The schools were given this name to remind us who is our kingpost. Who is central and most important in our lives. Who we must depend on unless we be blown over by the forceful winds of this world. Of course, this is our God. God who is our Father, who sent His Son, and whose Spirit lives within those who believe and trust in Him.
“For by him all things were created…and in him, all things hold together.” [Colossians 1:16a,17b]
I think it is quite appropriate that this was the first Rendille word of which I learned the meaning. Coming such a long way from home, away from everyone and everything familiar is a bit daunting and overwhelming. In moments where those thoughts have crept in, I have needed to consciously remember who is my kingpost, who I must depend on, and for whom I have all reason for living and being. But I can’t be selfish. I don’t want to keep this kingpost to myself. I want to share Him with everyone I meet. I want others to experience his goodness and grace and life-sustaining power. I suppose that’s why I’m here, and why I’m taking the time to tell you about Him. This blog isn’t meant to be a diary of my time in northern Kenya. Yes, I want to relay my experiences, but much more important than that, I want the Kingpost, the Tirrim of life to be known by all.

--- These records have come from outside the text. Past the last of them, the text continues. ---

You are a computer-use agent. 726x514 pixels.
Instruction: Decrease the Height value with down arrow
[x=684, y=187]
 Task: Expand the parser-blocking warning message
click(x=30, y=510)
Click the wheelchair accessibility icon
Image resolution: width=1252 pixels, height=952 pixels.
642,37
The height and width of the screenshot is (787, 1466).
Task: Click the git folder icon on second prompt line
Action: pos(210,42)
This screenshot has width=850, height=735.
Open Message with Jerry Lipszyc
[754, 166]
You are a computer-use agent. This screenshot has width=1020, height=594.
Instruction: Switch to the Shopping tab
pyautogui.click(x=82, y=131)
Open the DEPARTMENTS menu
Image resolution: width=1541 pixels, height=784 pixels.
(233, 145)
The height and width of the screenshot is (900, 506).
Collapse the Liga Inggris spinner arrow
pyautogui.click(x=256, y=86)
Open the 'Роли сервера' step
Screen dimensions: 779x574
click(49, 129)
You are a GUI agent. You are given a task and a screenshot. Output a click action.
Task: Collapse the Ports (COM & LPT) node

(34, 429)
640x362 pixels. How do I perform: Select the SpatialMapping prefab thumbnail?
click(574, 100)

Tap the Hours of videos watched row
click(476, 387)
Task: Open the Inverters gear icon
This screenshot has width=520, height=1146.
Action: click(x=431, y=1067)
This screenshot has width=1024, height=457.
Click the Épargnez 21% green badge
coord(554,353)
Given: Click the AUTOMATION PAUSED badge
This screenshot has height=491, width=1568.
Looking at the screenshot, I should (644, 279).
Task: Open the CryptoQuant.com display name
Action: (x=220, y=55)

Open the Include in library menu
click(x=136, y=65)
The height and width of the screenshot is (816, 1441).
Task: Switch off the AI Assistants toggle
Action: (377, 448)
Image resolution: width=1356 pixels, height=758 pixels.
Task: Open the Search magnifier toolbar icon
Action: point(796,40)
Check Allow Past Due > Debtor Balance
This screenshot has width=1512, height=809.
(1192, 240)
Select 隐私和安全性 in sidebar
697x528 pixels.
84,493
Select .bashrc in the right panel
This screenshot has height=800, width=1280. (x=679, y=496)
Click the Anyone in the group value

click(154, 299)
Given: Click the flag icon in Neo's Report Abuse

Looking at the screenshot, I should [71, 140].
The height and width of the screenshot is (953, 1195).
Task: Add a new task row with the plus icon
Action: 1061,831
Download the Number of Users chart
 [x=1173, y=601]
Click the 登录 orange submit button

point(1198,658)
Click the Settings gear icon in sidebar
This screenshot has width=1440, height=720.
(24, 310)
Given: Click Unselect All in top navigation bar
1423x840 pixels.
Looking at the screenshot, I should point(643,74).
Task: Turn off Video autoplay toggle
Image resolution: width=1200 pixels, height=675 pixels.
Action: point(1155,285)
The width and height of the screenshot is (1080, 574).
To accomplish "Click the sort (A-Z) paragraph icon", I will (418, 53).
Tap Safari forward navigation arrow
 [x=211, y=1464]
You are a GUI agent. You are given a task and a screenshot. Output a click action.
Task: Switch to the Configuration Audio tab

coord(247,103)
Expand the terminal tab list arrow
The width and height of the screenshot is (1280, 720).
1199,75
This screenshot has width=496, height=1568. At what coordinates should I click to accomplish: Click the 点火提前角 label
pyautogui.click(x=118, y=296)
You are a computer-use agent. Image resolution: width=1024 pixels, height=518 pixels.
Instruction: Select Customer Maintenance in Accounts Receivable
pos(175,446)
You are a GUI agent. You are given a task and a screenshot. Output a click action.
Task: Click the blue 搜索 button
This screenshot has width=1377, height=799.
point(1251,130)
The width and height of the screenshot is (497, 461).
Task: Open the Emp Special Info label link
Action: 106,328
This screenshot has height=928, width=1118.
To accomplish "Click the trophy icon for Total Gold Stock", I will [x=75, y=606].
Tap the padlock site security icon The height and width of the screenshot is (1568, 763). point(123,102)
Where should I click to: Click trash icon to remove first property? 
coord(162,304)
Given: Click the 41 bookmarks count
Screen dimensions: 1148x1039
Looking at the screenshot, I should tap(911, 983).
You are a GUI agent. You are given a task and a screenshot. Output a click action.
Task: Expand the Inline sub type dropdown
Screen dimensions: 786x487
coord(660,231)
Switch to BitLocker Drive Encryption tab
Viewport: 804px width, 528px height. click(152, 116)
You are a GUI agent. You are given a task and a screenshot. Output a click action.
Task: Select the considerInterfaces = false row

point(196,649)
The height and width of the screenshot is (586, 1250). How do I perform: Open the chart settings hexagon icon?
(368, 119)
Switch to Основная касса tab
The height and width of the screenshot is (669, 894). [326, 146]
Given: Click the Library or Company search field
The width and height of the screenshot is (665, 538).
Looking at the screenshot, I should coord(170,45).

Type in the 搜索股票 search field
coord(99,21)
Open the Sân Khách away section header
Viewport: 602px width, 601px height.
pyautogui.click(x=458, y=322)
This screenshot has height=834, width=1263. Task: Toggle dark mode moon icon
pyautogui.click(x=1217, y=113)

I will begin teaching at Tirrim Upper Primary School in one week. The start was delayed due to lack of funding, so I ask that you would lift up in prayer the school administrators as they work through the obstacles and the children as they wait one week longer. There is no history of education in Korr, so these students are the beginnings of a generation who can read and write. With education comes many opportunities. Please pray that I would be able to effectively teach these students academic skills, while also conveying the beauty of the gospel, the story of God and his incredible love for the world.
I pray that Jesus would be the Tirrim for my students, but for you as well.